Il bunjee jumping, il salto con l’elastico, si evolve e diventa rope jumping, ovvero un tonfo nel vuoto con una corda d’alpinismo al posto delle fasce elastiche. Cosa cambia rispetto al classico bungee jumping? La corda d’alpinismo fa sì che la caduta libera sia lunga più dell’80% dal punto di salto, rispetto al 35/40% del bunjee jumping.

Questo nuovo sport estremo si sta diffondendo sempre più in Grecia dove quest’estate dallo strapiombo sull’isola di Zacinto, dalla spiaggia del Relitto a Navagio, il Dream Jump, gruppo di sportivi polacchi, ha coinvolto diverse persone attirate dalla voglia di provare nuove emozioni.

“Si tratta di un sistema che permette a tutti di saltare, – spiega Thomas Zielinski, fondatore di Dream Jump – chiunque può farlo e a prescindere dall’età.
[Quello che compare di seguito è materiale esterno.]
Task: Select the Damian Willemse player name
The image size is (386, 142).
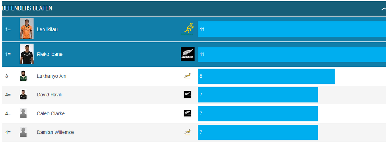Action: [x=55, y=132]
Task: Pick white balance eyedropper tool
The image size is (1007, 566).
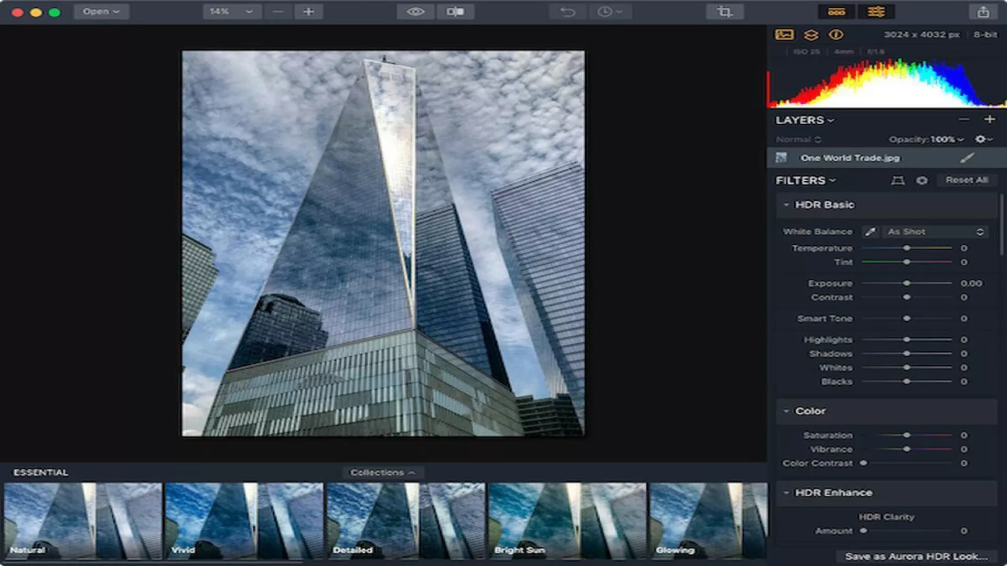Action: click(870, 232)
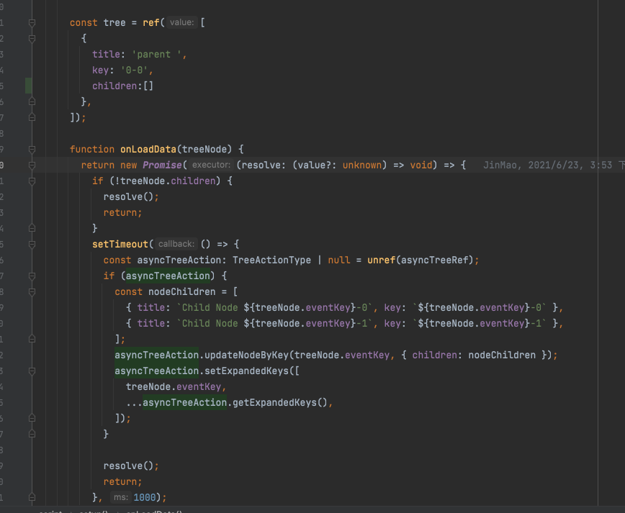The width and height of the screenshot is (625, 513).
Task: Collapse the setTimeout callback block
Action: tap(30, 244)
La sicurezza, assicurano, è garantita dalle diverse corde collegate all’imbracatura e che possono difficilmente spezzare tutte insieme.

Nel mirino del Dream Jump c’è tutto il mondo, grotte in Croazia, viadotti in Francia, grattacieli a Las Vegas e Johannesburg, il Grand Canyon dell’Arizona. Lucas Miluch, coordinatore del Dream Jump sottolinea: “Il primo salto in un nuovo sito significa prima di tutto il cuore che batte all’impazzata, le gambe che tremano, l’adrenalina. Il vero piacere arriva con il salto successivo. Provare per credere”.